The United Arab Emirates secretly carried out two airstrikes against Islamist militias in Libya within the last week using bases in Egypt. The US and four European governments have warned against external interference.

Two separate rounds of airstrikes against Islamist militias in Libya were secretly carried out by the United Arab Emirates (UAE) within the last week, using bases in Egypt, two US officials said on Monday.

Confirming a report in The New York Times and allegations made by Islamist forces, one of the two US officials told AFP news agency, "The UAE carried out those strikes."

The two officials, who verified the report in The New York Times on the condition of anonymity, said the US did not take part or provide any assistance in the bombing raids.

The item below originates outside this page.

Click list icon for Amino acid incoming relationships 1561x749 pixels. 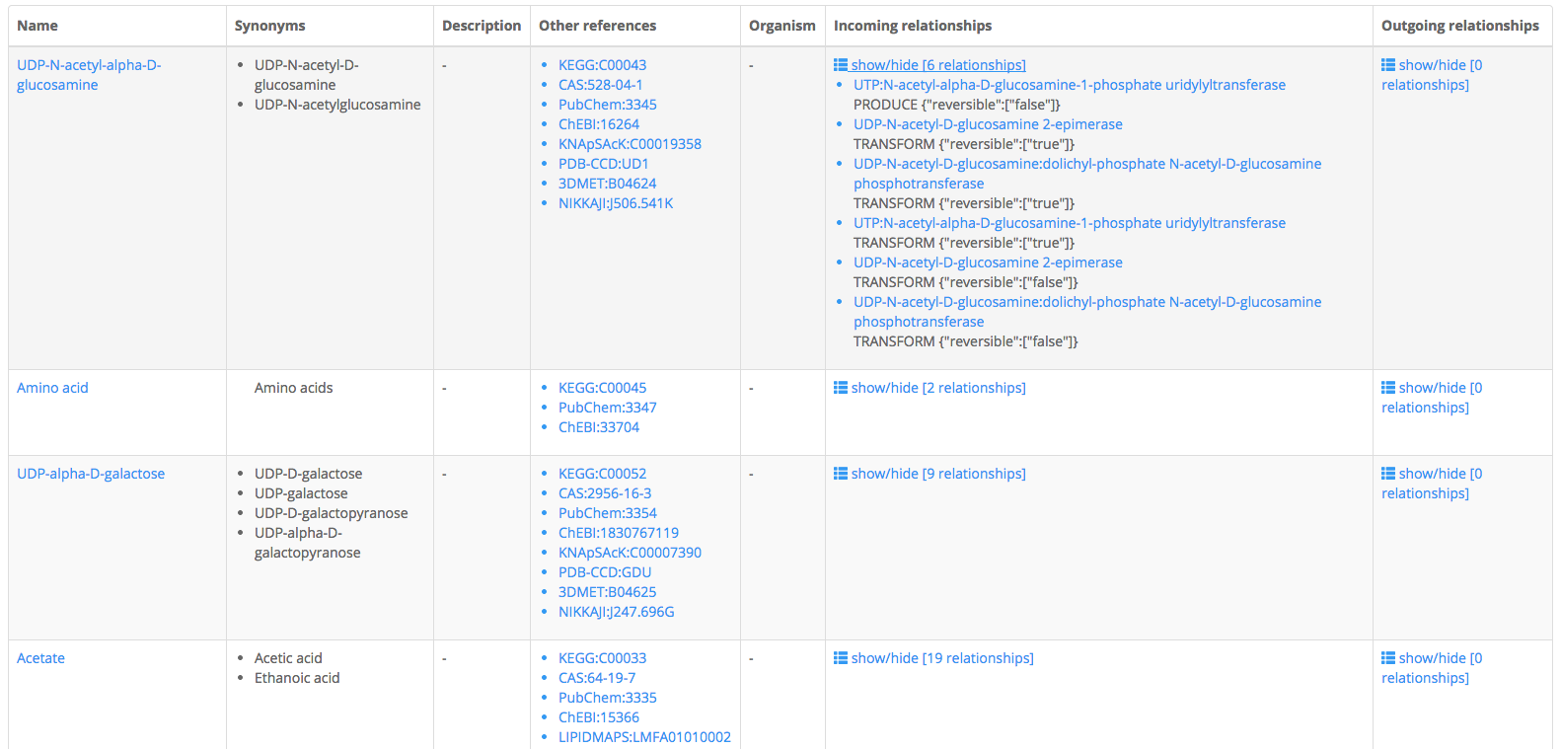[x=841, y=388]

According to the report, which the two US officials described as "accurate," the first round of airstrikes took place a week ago and targeted areas of Tripoli, Libya's capital, which are held by militia.

UAE warplanes carried out the second round on Saturday, targeting rocket launchers south of Tripoli.

It is thought the secret airstrikes may have been an attempt to prevent militia from seizing Tripoli airport.

Fighters from the Fajr Libya (Libyan Dawn) coalition said on Saturday, however, that they captured the airport following many days of clashes with nationalist militiamen.

THE UAE declined to comment on their involvement in the airstrikes.

Interference condemned

On Monday, a statement signed by the US, France, Germany, Italy and the United Kingdom was released - warning that interference from countries outside Libya would worsen divisions and slow down any hope of a democratic transition in the country.

According to the statement, the US and four EU countries "strongly condemn the escalation of fighting and violence in and around Tripoli, Benghazi, and across Libya, especially against residential areas, public facilities, and critical infrastructure, by both land attack and airstrikes."

The North African country is currently facing its worst violence since the fall of Moammar Gadhafi in 2011, which the government is proving unable to control. Various militias are continuing to fight against each other with fears that an all-out civil war could begin if fighting spreads across the entire country.